Department of General Surgery, Second Xiangya Hospital, Central South University, Changsha 410011, China.
Department of General Surgery, Hunan Chest Hospital, Changsha 410006, China.
Exp Biol Med (Maywood). 2021 Sep;246(17):1869-1883. doi: 10.1177/15353702211023473. Epub 2021 Jun 25.

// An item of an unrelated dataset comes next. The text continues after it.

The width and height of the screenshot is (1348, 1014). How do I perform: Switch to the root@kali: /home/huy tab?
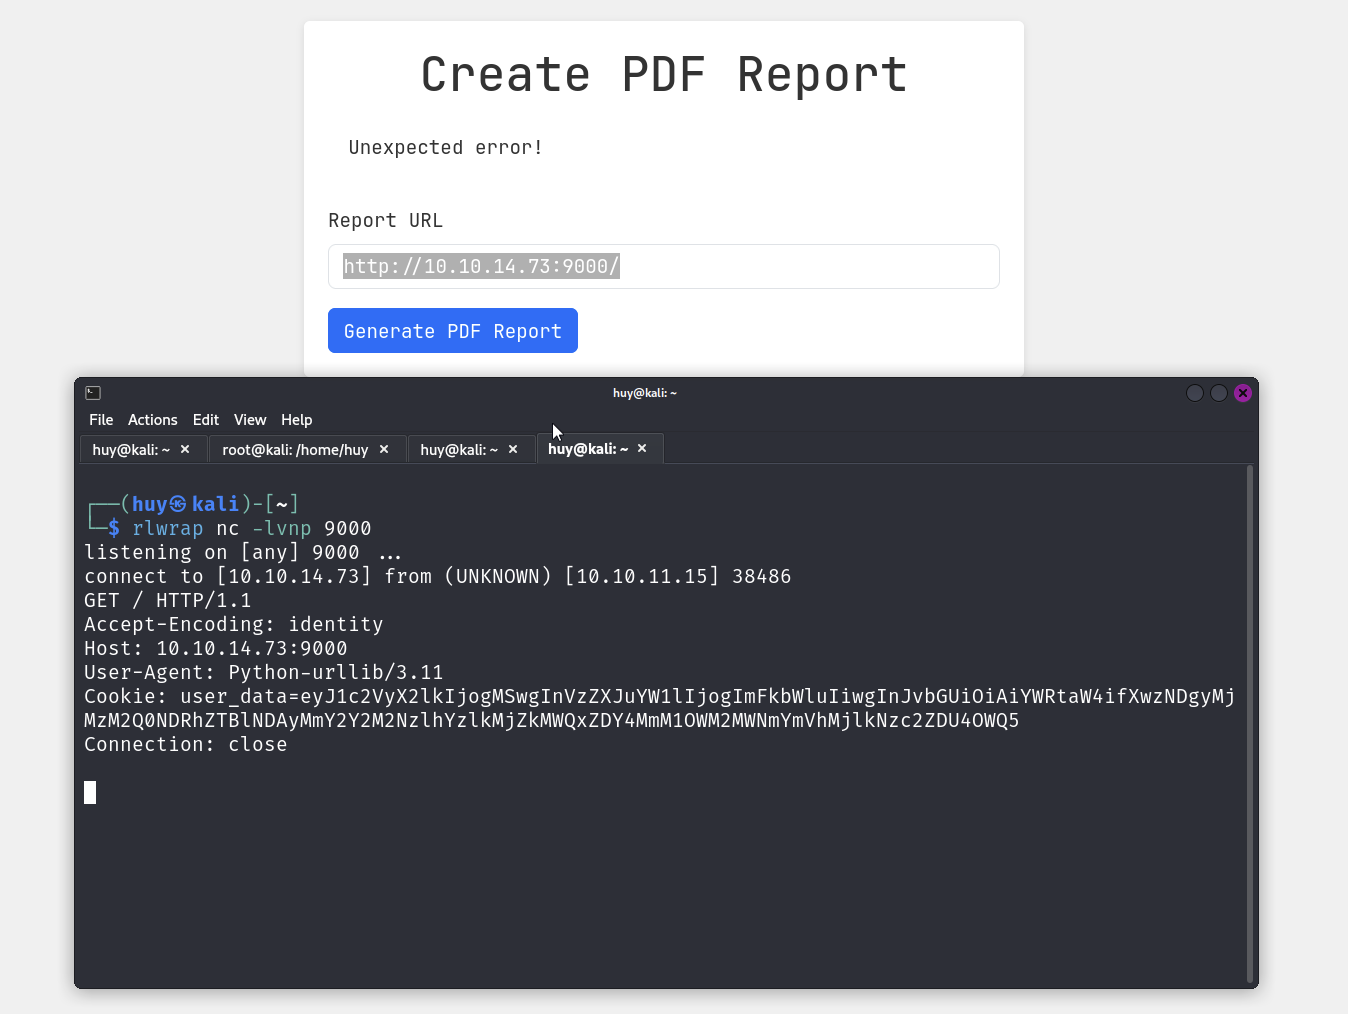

Pancreatic cancer is a highly malignant cancer of the pancreas with a very poor prognosis. Methylation of histone lysine residues is essential for regulating cancer physiology and pathophysiology, mediated by a set of methyltransferases (KMTs) and demethylases (KDMs). This study surveyed the expression of methylation regulators functioning at lysine 9 of histone 3 (H3K9) in pancreatic lesions and explored the underlying mechanisms. We analyzed KDM1A and KDM3A expression in clinical samples by immunohistochemical staining and searching the TCGA PAAD program and GEO datasets. Next, we identified the variation in tumor growth and after knockdown of KDM1A or KDM3A and explored the downstream regulators of KDM1A and KDM3A via RNA-seq, and gain- and loss-of-function assays. Eleven H3K9 methylation regulators were highly expressed in pancreatic cancer, and only KDM1A and KDM3A expression positively correlated with the clinicopathological characteristics in pancreatic cancer. High expression of KDM1A or KDM3A positively correlated with pathological grade, lymphatic metastasis, invasion, and clinical stage. Kaplan-Meier analysis indicated that a higher level of KDM1A or KDM3A led to a shorter survival period. Knockdown of KDM1A or KDM3A led to markedly impaired tumor growth and . Mechanistically, CCNA2, a cell cycle-associated gene was partially responsible for KDM1A knockdown-mediated effect and CDK6, also a cell cycle-associated gene was partially responsible for KDM3A knockdown-mediated effect on pancreatic cancer cells. Our study demonstrates that KDM1A and KDM3A are highly expressed in pancreatic cancer and are intimately correlated with clinicopathological factors and prognosis. The mechanism of action of KDM1A or KDM3A was both linked to the regulation of cell cycle-associated genes, such as CCNA2 or CDK6, respectively, by an H3K9-dependent pathway.
胰腺癌是一种高度恶性的胰腺肿瘤,预后极差。组蛋白赖氨酸残基的甲基化对于调节癌症的生理和病理生理学至关重要,这一过程由一组甲基转移酶(KMTs)和去甲基化酶(KDMs)介导。本研究调查了在胰腺病变中起作用的组蛋白 H3 赖氨酸 9 位(H3K9)甲基化调节因子的表达情况,并探讨了其潜在机制。我们通过免疫组织化学染色分析了临床样本中 KDM1A 和 KDM3A 的表达,并搜索了 TCGA PAAD 计划和 GEO 数据集。接下来,我们通过 RNA-seq 和 gain-和 loss-of-function 测定鉴定了敲低 KDM1A 或 KDM3A 后肿瘤生长的变化和下游调节因子。11 种 H3K9 甲基化调节因子在胰腺癌中高表达,只有 KDM1A 和 KDM3A 的表达与胰腺癌的临床病理特征呈正相关。KDM1A 或 KDM3A 高表达与病理分级、淋巴转移、侵袭和临床分期呈正相关。Kaplan-Meier 分析表明,较高水平的 KDM1A 或 KDM3A 导致较短的生存期。敲低 KDM1A 或 KDM3A 导致肿瘤生长显著受损和。从机制上讲,细胞周期相关基因 CCNA2 部分负责 KDM1A 敲低介导的效应,细胞周期相关基因 CDK6 部分负责 KDM3A 敲低对胰腺癌细胞的效应。本研究表明,KDM1A 和 KDM3A 在胰腺癌中高表达,并与临床病理因素和预后密切相关。KDM1A 或 KDM3A 的作用机制均与通过 H3K9 依赖性途径调节细胞周期相关基因(如 CCNA2 或 CDK6)有关。